### What you need to do
a - Answer the following about the Cavaliers-Pistons recap, one per line:
(i) What was the final score of the game?
(ii) How many points did the Pistons score in the fourth quarter?
(iii) How old is Channing Frye?
b - List every player named in the Cavaliers-Pistons recap.
>> Begin Selected excerpt
Backscreens: Cavs take steps in right direction in win

Kevin Love and the Cavaliers fought their way past the Pistons.

Random backscreens on the Cleveland Cavaliers 121-104 feel-good victory over the Detroit Pistons on Sunday night at Quicken Loans Arena…

1. It felt like the good ol’ days for the Cavaliers, who put together three good quarters of offense and one outstanding quarter of defense en route to the win. Cleveland scored 31 or more points in all but the second quarter, but — get this — put the clamps on the Pistons in the fourth, holding them to 17 points on 29-percent shooting.

2. Numbers aside, Channing Frye provided huge lifts for the Cavaliers, both physically and emotionally. The 34-year-old, 12-year veteran finished with modest numbers (7 points, 7 rebounds, 2 assists, 1 steal in 21 minutes), but his constant communication on defense as part of the group that also included LeBron James, Kyle Korver and Jae Crowder that started and played most of the decisive fourth quarter was an obvious tangible.
>> End Selected excerpt
>> Begin Data block
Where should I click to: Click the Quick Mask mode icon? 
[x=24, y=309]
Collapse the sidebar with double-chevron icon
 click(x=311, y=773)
>> End Data block
### Expected results
a -
(i) 121-104
(ii) 17
(iii) 34

b - Kevin Love, Channing Frye, LeBron James, Kyle Korver, Jae Crowder